La pandemia ci ha costretti in uno spazio sempre più virtuale, dal lavoro ai movimenti. Ma ci sono ancora valori e dati che richiedono conferme sul campo.

Forse in tempo di covid viene naturale spostare tutto quello che fino a poco fa si faceva direttamente nel concetto master-slave, ossia a distanza.
Ma non sempre è possibile, specie se parliamo di automobili e dati prestazionali.
Due casi recentissimi sono eclatanti: Bugatti ha appena presentato la Bolìde, vantando prestazioni devastanti e tempi in pista da primato: 3:07.1 a LeMans e 5:23.1 al Ring; quest’ultimo a poco più di 3 s dal record assoluto di Porsche con la 919 Evo. Dall’altra parte dell’Atlantico la SSC il 10 u.s. ha strombazzato di aver battuto con la Tuatara il record di velocità per vetture di serie, raggiungendo 316,11 mph, 508,62 km/h.

Beh, sorry for that, ma né l’uno né l’altro sono confermati. Il tempo della Bolìde è stato infatti ottenuto con una simulazione al computer e anche i non addetti ai lavori comprendono bene come ci sia una enorme differenza tra un giro virtuale e uno effettuato davvero in pista. Bugatti non ha negato la cosa, ma nel comunicato stampa la resa del vero è affidata a una nota a piè di pagina.
Come dire vabbè, se proprio volete fare i precisini…

Ma veniamo alla Tuatara.
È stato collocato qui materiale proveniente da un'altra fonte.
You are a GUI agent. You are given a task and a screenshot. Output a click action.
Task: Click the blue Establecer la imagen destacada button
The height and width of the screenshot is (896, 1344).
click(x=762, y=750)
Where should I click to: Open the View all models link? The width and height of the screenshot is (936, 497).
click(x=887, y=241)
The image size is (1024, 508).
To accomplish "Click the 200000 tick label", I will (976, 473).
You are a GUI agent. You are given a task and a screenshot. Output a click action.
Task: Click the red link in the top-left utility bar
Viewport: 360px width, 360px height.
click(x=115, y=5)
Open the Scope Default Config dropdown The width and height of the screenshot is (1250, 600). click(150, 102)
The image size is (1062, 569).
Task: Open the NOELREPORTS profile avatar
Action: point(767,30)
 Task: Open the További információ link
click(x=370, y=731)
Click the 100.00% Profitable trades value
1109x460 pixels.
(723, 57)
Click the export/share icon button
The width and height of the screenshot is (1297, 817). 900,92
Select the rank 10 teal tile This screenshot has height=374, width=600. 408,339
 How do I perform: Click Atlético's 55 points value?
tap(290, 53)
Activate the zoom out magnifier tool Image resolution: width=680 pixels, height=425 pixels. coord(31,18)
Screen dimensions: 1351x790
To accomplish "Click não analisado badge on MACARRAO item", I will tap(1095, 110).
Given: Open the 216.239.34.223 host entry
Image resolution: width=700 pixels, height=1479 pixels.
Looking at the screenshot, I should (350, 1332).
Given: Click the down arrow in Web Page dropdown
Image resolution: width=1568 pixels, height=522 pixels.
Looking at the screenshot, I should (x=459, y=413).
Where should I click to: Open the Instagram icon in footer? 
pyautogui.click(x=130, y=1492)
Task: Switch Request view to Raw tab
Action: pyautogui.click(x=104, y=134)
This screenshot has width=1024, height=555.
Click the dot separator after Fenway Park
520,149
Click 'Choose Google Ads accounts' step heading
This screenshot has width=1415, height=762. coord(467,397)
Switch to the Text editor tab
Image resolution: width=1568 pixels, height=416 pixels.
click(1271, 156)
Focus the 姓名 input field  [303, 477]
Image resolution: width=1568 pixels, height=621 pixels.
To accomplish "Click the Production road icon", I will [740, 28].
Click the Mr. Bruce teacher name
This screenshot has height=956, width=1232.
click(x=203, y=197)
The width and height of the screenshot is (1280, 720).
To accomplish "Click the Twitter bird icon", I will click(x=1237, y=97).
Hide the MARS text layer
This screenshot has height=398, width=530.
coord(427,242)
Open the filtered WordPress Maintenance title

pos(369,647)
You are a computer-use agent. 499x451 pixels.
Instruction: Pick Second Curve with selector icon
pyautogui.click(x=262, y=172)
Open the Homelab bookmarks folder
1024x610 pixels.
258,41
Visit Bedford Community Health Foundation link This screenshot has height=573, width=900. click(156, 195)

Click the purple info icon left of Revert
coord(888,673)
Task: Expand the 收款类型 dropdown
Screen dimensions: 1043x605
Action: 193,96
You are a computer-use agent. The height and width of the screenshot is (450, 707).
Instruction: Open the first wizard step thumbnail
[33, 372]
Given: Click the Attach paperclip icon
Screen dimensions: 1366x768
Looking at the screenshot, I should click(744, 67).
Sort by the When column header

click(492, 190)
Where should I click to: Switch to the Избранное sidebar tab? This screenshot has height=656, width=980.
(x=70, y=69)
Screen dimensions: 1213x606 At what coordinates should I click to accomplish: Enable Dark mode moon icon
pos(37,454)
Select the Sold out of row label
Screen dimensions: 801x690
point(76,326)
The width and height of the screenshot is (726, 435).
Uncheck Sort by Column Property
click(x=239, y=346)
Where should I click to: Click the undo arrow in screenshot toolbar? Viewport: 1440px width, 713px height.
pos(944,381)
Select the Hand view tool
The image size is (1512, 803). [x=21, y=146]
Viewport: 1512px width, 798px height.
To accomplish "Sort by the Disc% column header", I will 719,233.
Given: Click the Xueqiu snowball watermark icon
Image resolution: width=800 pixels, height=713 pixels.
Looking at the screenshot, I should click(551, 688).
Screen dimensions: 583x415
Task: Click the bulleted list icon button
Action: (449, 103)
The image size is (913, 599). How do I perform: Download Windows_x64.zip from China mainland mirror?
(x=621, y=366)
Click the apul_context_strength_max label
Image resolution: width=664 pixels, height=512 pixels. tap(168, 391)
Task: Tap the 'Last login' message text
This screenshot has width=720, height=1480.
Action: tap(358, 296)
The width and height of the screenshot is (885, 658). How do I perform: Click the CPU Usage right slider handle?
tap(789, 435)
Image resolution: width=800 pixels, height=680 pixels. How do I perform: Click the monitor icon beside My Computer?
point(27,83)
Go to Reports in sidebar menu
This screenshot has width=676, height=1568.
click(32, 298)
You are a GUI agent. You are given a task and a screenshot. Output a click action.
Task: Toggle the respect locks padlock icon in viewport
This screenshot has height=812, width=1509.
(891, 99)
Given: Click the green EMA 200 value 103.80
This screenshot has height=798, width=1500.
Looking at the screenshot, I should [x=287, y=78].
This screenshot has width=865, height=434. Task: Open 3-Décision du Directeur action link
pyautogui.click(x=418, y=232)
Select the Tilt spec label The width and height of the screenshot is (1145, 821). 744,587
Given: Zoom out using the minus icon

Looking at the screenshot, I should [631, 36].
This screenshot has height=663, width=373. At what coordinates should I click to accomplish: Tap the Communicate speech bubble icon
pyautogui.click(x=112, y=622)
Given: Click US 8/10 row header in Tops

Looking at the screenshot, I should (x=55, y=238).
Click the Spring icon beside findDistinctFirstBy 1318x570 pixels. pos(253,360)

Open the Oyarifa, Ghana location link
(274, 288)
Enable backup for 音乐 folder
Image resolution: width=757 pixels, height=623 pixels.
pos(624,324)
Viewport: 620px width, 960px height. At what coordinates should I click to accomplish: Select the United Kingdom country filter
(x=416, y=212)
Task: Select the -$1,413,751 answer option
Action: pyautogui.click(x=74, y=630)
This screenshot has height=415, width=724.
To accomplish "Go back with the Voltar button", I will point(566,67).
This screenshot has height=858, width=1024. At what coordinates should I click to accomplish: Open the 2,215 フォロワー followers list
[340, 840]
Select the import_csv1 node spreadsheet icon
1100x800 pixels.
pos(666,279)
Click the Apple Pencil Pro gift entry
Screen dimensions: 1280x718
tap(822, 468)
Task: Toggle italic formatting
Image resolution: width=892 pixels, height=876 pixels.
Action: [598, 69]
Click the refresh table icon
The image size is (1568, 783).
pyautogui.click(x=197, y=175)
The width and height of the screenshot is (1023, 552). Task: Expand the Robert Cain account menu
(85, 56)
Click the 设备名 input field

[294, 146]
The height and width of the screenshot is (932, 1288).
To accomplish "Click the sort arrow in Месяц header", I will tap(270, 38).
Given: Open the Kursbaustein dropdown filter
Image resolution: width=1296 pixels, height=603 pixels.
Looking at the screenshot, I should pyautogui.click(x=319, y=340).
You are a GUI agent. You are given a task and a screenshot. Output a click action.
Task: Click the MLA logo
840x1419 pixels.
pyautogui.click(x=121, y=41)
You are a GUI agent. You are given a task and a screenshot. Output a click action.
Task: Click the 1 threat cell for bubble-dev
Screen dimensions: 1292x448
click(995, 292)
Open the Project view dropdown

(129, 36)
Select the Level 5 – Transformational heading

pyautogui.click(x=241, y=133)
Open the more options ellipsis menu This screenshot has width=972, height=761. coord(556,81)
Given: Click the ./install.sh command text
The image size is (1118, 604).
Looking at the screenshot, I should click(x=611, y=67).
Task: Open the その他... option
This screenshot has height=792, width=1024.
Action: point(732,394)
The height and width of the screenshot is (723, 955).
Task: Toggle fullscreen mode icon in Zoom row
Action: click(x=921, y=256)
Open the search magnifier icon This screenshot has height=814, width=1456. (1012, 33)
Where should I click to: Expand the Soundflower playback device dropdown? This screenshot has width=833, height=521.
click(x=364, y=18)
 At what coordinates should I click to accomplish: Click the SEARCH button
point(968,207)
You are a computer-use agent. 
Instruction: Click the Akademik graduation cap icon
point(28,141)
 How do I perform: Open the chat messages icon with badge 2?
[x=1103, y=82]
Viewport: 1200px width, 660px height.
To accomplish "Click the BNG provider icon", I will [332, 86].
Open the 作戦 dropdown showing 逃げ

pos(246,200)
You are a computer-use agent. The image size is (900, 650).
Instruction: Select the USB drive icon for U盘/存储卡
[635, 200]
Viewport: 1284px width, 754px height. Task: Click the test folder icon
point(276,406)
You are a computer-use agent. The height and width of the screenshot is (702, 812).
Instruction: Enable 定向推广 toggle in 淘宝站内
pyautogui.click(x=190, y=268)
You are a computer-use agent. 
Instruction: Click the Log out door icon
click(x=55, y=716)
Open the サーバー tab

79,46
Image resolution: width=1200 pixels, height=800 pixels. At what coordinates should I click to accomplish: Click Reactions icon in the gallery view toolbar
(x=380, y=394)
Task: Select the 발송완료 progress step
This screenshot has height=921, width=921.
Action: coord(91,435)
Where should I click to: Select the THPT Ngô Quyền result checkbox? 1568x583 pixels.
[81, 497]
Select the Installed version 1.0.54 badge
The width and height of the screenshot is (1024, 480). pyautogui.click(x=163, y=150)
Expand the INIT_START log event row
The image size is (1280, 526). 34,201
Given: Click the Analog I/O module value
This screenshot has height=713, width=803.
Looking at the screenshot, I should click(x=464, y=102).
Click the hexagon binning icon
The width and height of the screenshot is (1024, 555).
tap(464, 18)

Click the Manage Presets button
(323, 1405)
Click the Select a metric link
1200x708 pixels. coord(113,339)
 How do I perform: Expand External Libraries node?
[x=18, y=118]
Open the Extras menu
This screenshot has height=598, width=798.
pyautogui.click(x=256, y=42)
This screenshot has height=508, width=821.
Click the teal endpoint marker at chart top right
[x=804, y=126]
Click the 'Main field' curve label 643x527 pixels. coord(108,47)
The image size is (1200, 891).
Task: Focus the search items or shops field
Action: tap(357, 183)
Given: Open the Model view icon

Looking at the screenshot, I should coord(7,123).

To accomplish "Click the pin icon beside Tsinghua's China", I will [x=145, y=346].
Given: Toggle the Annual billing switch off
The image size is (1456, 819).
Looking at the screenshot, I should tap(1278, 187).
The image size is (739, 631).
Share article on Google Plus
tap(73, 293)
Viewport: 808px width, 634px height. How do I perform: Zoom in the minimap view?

Il record infatti non è ancora stato omologato poiché nessun membro del Guinness World Record era presente.
Le regole sull’effettuazione dei tentativi di record richiedono infatti che testimoni di terze parti indipendenti siano presenti sul posto durante l’evento, che verifichino i dati e certifichino di averli visti. Corbin Harder, direttore della SSC, sostiene che i due testimoni indipendenti c’erano ma di non di aver ancora inviato la loro verifica al Guinness World Record.
Ma c’è di più: l’equipaggiamento di controllo satellitare su cui si basano le rilevazioni è prodotto dall’australiana Dewetron, che ha dichiarato di non poter confermare il record poiché nessun tecnico della società era presente per calibare la strumentazione e validare i risultati.

Insomma, la cosa si fa spessa per entrambi, tutti concentrati su un primato che però, visti i tempi in cui viviamo, assume fatalmente sempre meno importanza.
La verità è che forse l’era di queste sfide, sul campo o virtuali è tramontata.